Last week I went whale watching.
The week before that, I took the train to LA, rode a scooter through downtown, and read a book atop the 70th floor of a high-rise hotel. The week before that I climbed to a (dried up) waterfall. Before that, I hiked to a sea cave only accessible at low tide. And the week before that I went kayaking.
These activities are all part of my goal: go on a full-day adventure once a week. Often I do it on a Wednesday or Thursday so as to break up my routine. Plus, everything’s a lot less crowded. Then while my daughter naps on the weekends, I catch up on the work I missed during my time away.
I’m going on week ten now. It’s a lot of fun.
The background to adventure
I was feeling exhausted. And none of my usual fixes were doing it for me. When I had felt burnt out in the past, I would take the day off and strictly veg. I’m talking donuts, I’m talking pancakes, and you better believe I’m talking ice cream. And that would all take place before noon. A restless nap would then follow. Self-loathing would come after. And that would be my day.
I would return to my business the next morning reenergized and slightly hungover from all the sugar.
But somewhere along the way that “self-care” routine stopped working for me.
I remember going to a local shop, ordering a handful of donuts, then driving home with a scowl on my face. The sun was shining, the sky was blue, but a rain cloud hung over my head. The condensation made the donuts mushy.
Sugar’s not being sweet
I wondered why this mental break was no longer working for me. After much introspection, I realized it was because the novelty had worn off. What I really wanted was adventure, not sugar. Sugar was simply easier to come by then, let’s say, a flight to somewhere new. It was cheaper, more accessible, and lit up my brain in the same way.
But I was beginning to realize it was also a lie.
Sugar was just a placeholder, a quick hit of pleasure to my brain. What I truly wanted was adventure. I’m not sure why I didn’t realize it sooner.
I have a doc I regularly update. It’s called my Fulfilled Life doc. On it, I have every aspect of who I am listed out. Corey as a homeowner, as a friend, as an athlete, as a spouse, and more. Within each of those categories, I’ve noted what fulfillment looks like for me. For instance, as a homeowner, it’s, “A place that [my wife, daughter, and I] can return to after our many travels and feel happy, safe, and loved.” For my mental health, it’s simply, “Calmness, peace, clarity.”
I know who I am, I know what fulfillment looks like to me. Knowing those two things, I then set goals for each of those areas. That way I’m actively working towards a fulfilling, meaningful life.

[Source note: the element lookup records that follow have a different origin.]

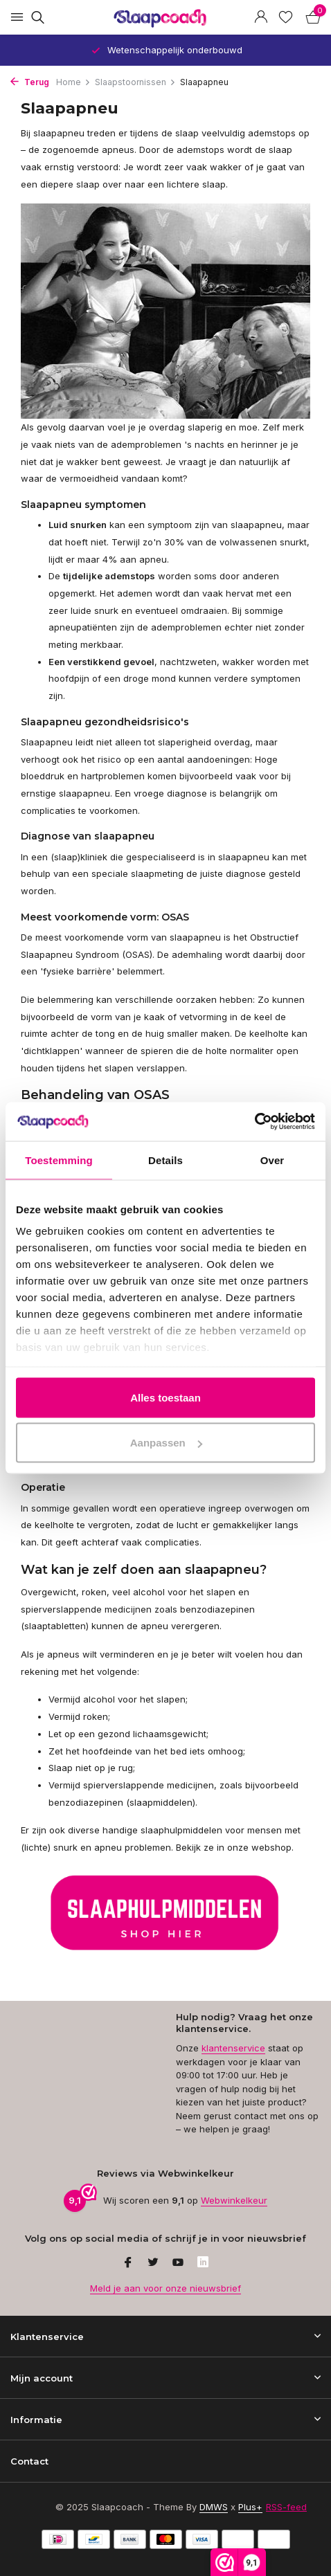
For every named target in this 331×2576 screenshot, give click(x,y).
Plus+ (250, 2506)
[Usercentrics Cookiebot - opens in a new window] (254, 1122)
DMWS (213, 2506)
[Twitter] (153, 2263)
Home (73, 82)
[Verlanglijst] (285, 17)
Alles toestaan (165, 1397)
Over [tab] (272, 1159)
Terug (29, 82)
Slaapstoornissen (135, 82)
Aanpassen (166, 1443)
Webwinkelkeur (234, 2200)
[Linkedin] (202, 2263)
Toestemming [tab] (59, 1159)
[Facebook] (128, 2263)
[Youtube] (178, 2263)
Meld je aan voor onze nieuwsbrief (165, 2288)
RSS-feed (286, 2506)
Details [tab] (165, 1159)
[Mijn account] (260, 17)
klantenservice (233, 2047)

As I sat on the couch, stuffing myself with delicious donuts that were making me miserable, it dawned on me. There was part of myself that wasn’t being addressed. Part of me that I was covering up with sugar.
It was adventure.
In the past, I traveled often so that category normally took care of itself. All that changed during COVID-times, but I never addressed it. Since part of me was going unattended, I began to feel burnt out. I took more days off. I ate more donuts. Then I decided to make a change. I set a new goal: go on a full-day adventure each week. I set rules for myself like:
- Explore something new: somewhere I haven’t been, something I haven’t done, or a new spin on something existing.
- Take one day off work for this. Ideally, Wednesday or Thursday to break up the week.
- Be gone for at least six hours.
- Be home by five.
- Spend my daughter’s naps on Saturday and Sunday catching up on work I missed during the adventure.
The spice I needed
Since I implemented this goal, my weeks have become a lot more varied. They’ve become more fun. And they’ve lit up that adventurer-side of me. I get the same amount of work done each week, but I no longer feel burnt out.
In fact, I believe they’ve made my work better.
The articles I publish the day before I go on an adventure or leave for a big trip seem to do the best. They tend to get more views. People seem to resonate with them more. Articles I publish after five days in a row, however, tend to be more hit-and-miss. My theory is that my mood shows in the writing. When I’m slogging through the week, my article reads like a slog. When I’m excited for the next day’s event, the article reads with excitement.
It goes to show something we all know but somehow still manage to forget: it’s good to take breaks. It’s even better to take breaks that resonate with you.
Move forward with adventure… or, at least, intention
You don’t have to do an adventure day. You don’t have to take a break during the week if you don’t want to. But what I do suggest is taking a look at your life. Consider if any one area isn’t being addressed. Then, create a goal to address it.
Doing so will fill you with meaning, give you something to look forward to, and add some spice to your week.
When I did this activity, I realized I needed adventure. For you, it could be education. Maybe you love reading but haven’t picked up a book in months. Well, instead of going out to lunch with friends each day, you could set aside one lunch a week and read the entire time. It doesn’t have to be all day if you don’t want it to be.
It just has to be right for you.
*Note: It’s hard to schedule an adventure. It’s even harder to schedule one to take place within only an hour or two. It’s for that reason that I constructed the rules how I did. And it’s been working. Oh and by the way, if you decide to set an adventure goal for yourself, please be careful!